The playground is peaceful at Spring Street Academy in Amherst following the introduction of a new program that creates a play space that is socially, emotionally and physically appealing to students.
The playground is peaceful at Spring Street Academy in Amherst following the introduction of a new program that creates a play space that is socially, emotionally and physically appealing to students. - Submitted

New program reducing behaviour issues at Amherst school

AMHERST – Heather Janes-Pedersen used to notice a line of students waiting to see her after lunch at Spring Street Academy.

As principal, she often dealt with student behaviour in the playground during lunchtime and recess. While it wasn’t a huge issue at the school, it was one that she wanted to find a solution to.

So, she brainstormed with staff and did some research online before coming up with a Peaceful Playground initiative that’s already having an impact on behavioural issues at the Amherst elementary school.

“It has really made a difference in that there have been a lot fewer office referrals than before,” said Janes-Pedersen. “The goal is to reduce conflict among students and it has had a significant impact. The kids have really embraced it and so have the staff. There is always going to be some conflict, but it has been significantly been reduced.”

The school created the Peaceful Playground initiative in an effort to create a play space that is socially, emotionally and physically appealing to students. It’s also a way to celebrate positive behaviour by students.

The program, that received a $2,000 grant from the Nova Scotia Teachers Union’s Sheonoroil Foundation, supports one of the school’s student success plan strategies in that is seeks to enhance a positive learning environment through the implementation of a school-wide behaviour model that includes a matrix of expected behaviour for every area of the school – including the playground.

“The program was borne out of some observations that we were making. We were having a lot of incidents coming in off the playground and the office was becoming a bit of a revolving door,” she said. “We knew we had to do something to address the safety of students.”

Janes-Pedersen said staff also noticed children were missing out on the opportunity to simply play and have fun in a positive and productive way.

Working with her behaviour team and other staff at the school, the group worked to develop the program between September and early December when it was implemented with a school assembly that introduced the 13 activities to the students for use during recess and lunchtime.

“We wanted to create a playground that provided options for children who have different interests and are of different ages. We also have a huge playground out there, but the use of it wasn’t being maximized,” she said.

The activities are varied and include the use of the pre-existing play structures, while there are painted markings on the asphalt areas behind the school and established sections in the field clearly indicate the play zones.

Each activity also has a limit of participants to reduce the risk of confrontation while the activities are all non-competitive. There are independent play activities like skipping, chalk drawing, snow painting and hula-hooping while others – like bowling, soft Frisbee, soccer relay and snow fort building – are more organized.

Students have also been taught a number of interactive games during Daren White’s physical education classes to prepare them for play on the playground.
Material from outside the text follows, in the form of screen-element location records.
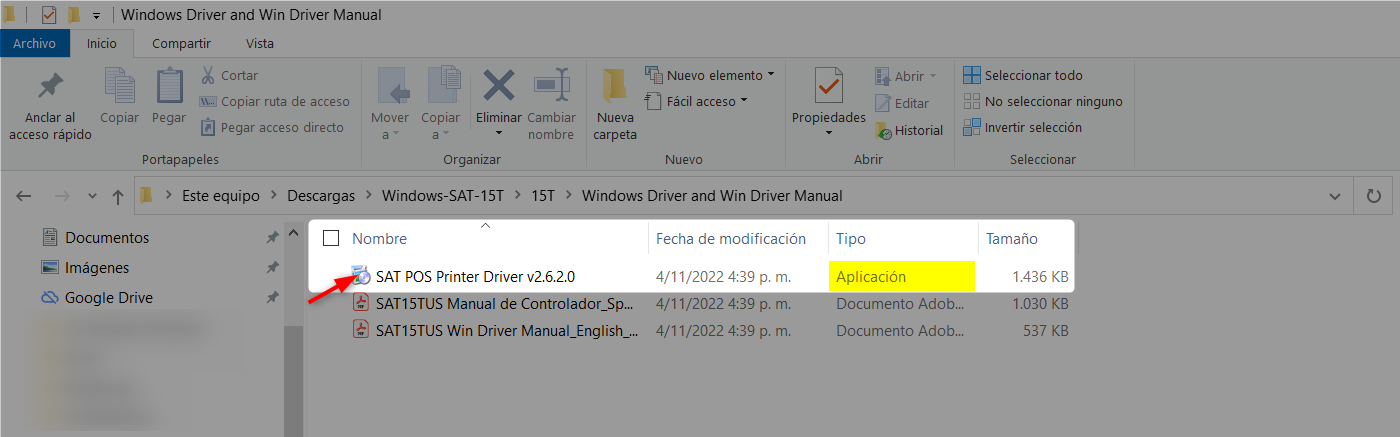The height and width of the screenshot is (437, 1400).
Task: Select the SAT POS Printer Driver application icon
Action: pyautogui.click(x=361, y=276)
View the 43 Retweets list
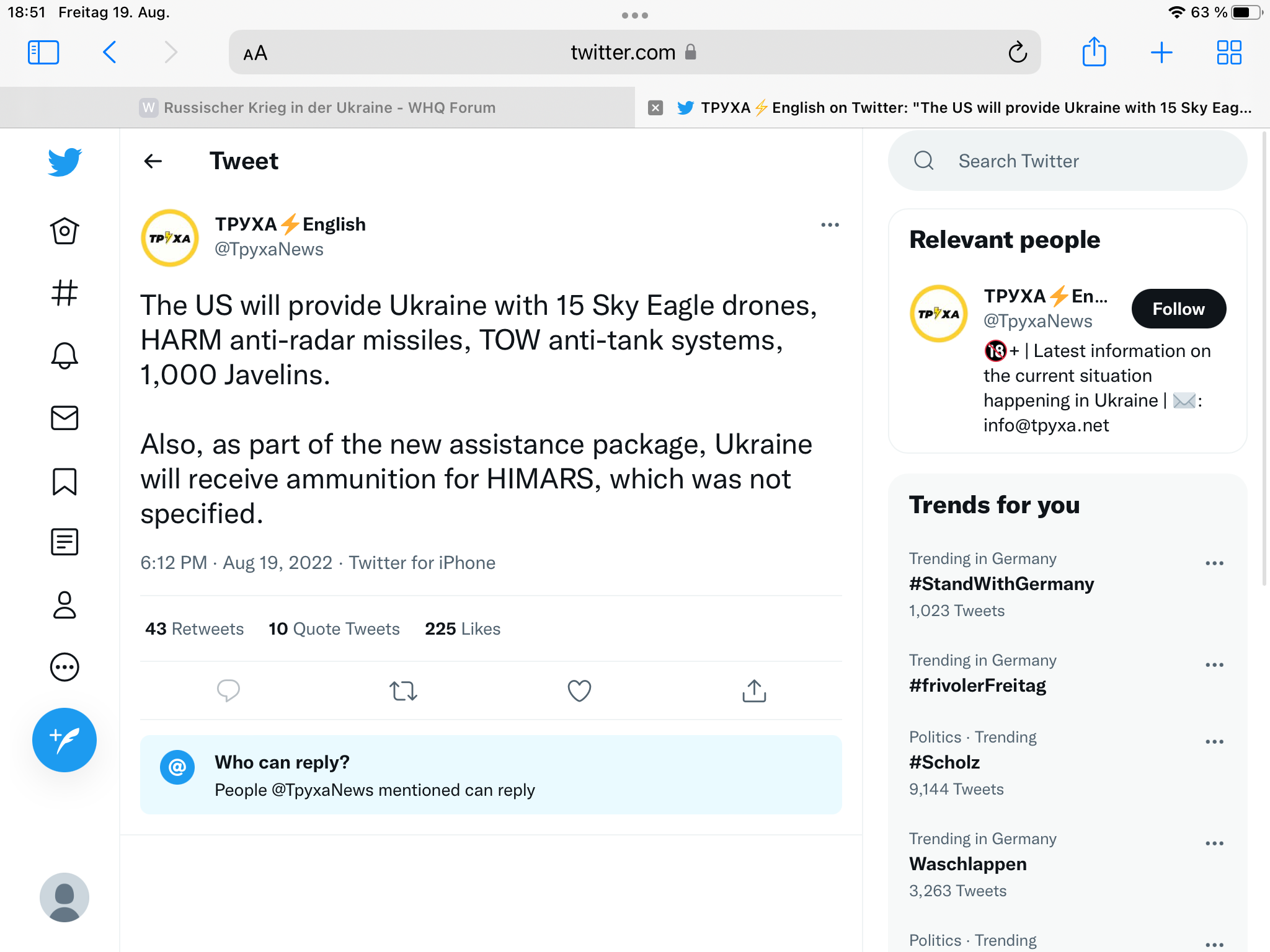 pyautogui.click(x=194, y=629)
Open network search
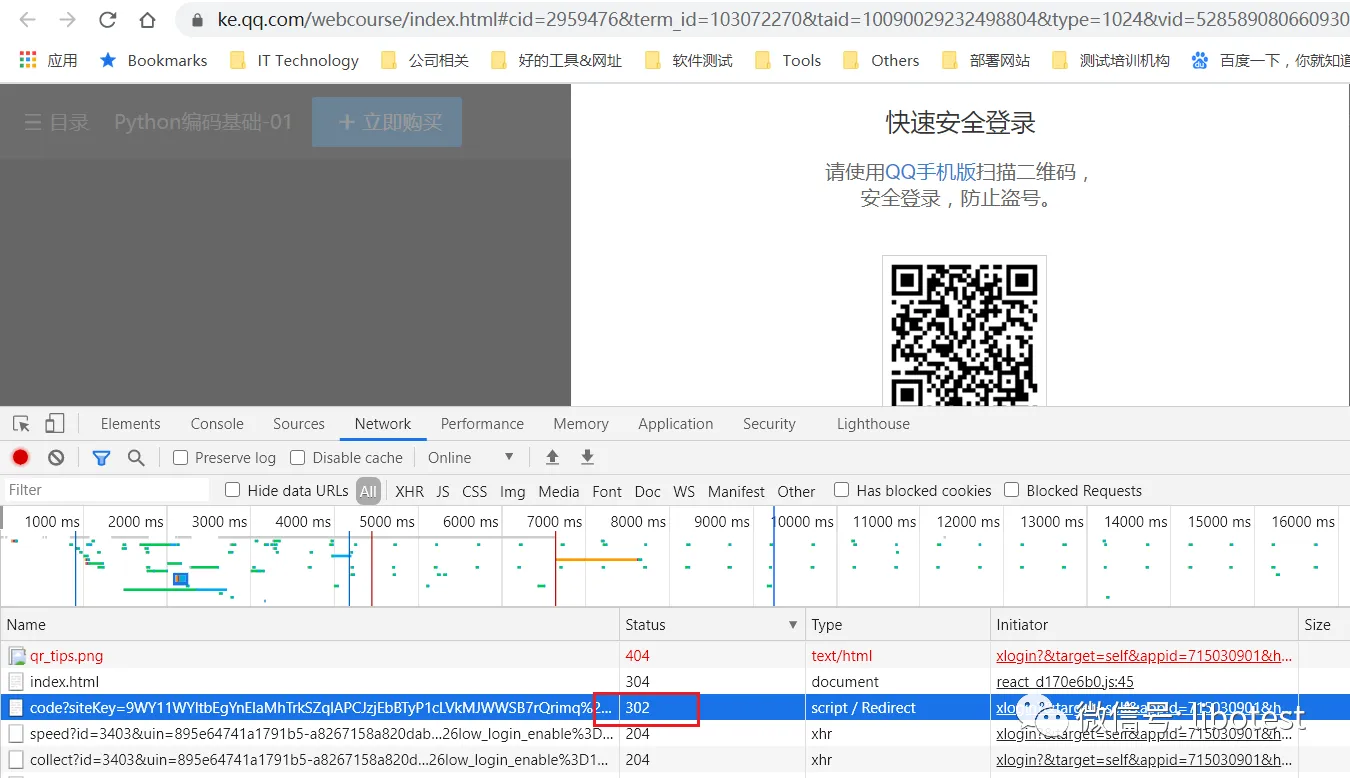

The program has also seen an adjustment to the lunchtime schedule in that students take lunch in three shifts which reduces the number of children on the playground at any one time and eliminates the need for the younger students to be outside at the same time as the older students.

Staff that monitor the playground are also assigned to specific areas during recess and lunch, whereas before the would simply move around the entire playground. Staff also have yellow vests on so students know who to go to for help.

The lunchtime routine has also been adjusted so the students play first and then eat before returning to class for the afternoon. Janes-Pedersen said research has shown students return to class much calmer and ready to learn while students also eat more instead of rushing through their meal to get to the playground. It also has led to improved behaviour in the cafeteria (where all students are now expected to eat) and on the playground.

Moving forward, Janes-Pedersen said the school hopes to add a social-emotional learning component that will teach the children things like fair play and conflict resolution.